Durante el resto del día, en el viaje de 200 kms de regreso a casa, me persiguió la experiencia de menos de diez minutos en presencia del Dr. de Castro. ¿Qué había en él que me hizo querer volver a verlo, pasar tiempo con él, conocerlo? En todos los años desde entonces, he pensado a menudo en el Dr. Norman de Castro, deseando poder encontrarlo y contarle el bien que había hecho su sangre, lo bien que se recuperó Paula y sobre su vida con un esposo e hijos, que fue posible gracias a la bondad de unas pocas personas extrañas que declararían que no habían hecho nada especial, que otra persona haría lo mismo. Pero no todos ven a la comunidad humana con los mismos ojos.

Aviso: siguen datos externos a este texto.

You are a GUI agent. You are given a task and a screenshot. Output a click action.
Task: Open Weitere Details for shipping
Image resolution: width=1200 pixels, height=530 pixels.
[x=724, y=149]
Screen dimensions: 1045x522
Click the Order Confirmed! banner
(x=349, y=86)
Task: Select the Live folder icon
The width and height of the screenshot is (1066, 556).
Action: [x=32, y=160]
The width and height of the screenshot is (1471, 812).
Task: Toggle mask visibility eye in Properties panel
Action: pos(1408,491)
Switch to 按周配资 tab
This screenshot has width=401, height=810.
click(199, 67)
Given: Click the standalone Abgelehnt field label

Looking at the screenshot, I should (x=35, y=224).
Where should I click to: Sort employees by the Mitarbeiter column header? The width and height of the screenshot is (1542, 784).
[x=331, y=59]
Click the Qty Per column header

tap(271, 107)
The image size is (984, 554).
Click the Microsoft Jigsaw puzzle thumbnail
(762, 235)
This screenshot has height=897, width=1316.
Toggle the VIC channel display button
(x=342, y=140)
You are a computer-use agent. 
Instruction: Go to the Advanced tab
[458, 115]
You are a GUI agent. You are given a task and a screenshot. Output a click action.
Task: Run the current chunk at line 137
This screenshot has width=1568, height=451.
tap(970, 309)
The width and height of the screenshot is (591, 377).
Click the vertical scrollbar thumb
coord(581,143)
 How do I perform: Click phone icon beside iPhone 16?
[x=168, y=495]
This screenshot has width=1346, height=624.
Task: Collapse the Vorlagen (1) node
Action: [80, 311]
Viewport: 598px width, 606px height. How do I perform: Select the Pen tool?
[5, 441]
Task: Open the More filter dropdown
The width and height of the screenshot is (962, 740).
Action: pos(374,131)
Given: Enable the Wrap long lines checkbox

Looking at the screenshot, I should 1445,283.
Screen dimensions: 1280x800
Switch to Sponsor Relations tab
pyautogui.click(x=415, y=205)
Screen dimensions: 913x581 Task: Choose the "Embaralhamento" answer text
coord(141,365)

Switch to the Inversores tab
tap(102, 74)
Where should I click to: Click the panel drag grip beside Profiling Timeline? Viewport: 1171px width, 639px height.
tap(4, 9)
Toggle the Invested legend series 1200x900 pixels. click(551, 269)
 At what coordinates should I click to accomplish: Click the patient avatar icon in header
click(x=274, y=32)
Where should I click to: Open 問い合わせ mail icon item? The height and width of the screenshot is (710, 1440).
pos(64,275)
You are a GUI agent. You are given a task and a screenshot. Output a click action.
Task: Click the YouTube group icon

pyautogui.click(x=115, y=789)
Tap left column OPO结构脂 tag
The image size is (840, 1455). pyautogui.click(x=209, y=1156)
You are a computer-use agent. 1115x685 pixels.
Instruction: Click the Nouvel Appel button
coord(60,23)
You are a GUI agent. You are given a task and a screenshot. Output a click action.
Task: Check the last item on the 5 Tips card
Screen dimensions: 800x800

El Padre José Luis Lanz, la Hermana Tomás de Aquino, el Dr. Norman de Castro… cada uno tenía un profundo sentido de compasión, de sufrir con el que sufre y luego pasar a la acción. Lo hicieron con tranquilidad, sin alboroto ni ruido, porque así vivían, una vida dedicada al bien de los demás.“Cuando una persona responde a las alegrías y tristezas de los demás como si fueran propias, ha alcanzado el estado más alto de unión espiritual”. (Bhagavad Gita).
Cuando Paula despertó de su cirugía, pidió un espejo.